→ **About this exercise**: Except for the pictures, output the records in full and exactly.

* * * * *

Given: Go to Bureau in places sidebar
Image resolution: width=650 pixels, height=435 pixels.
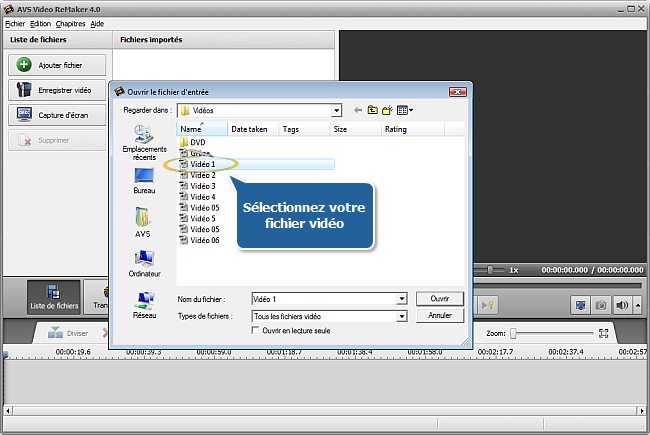Looking at the screenshot, I should (144, 181).
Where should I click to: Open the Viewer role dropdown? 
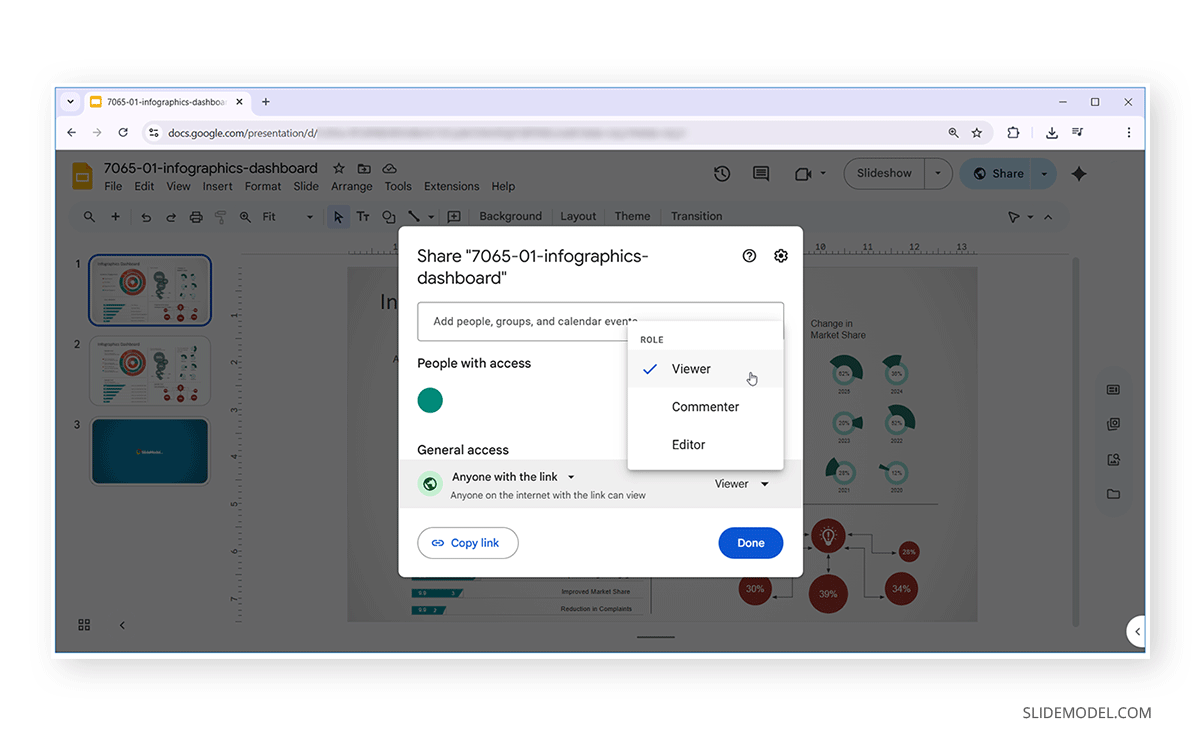pos(742,483)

* * * * *

→ **Response to this exercise**:
Given: Go to Bureau in places sidebar
Image resolution: width=650 pixels, height=435 pixels.
Looking at the screenshot, I should (144, 181).
Where should I click to: Open the Viewer role dropdown? 
pos(742,483)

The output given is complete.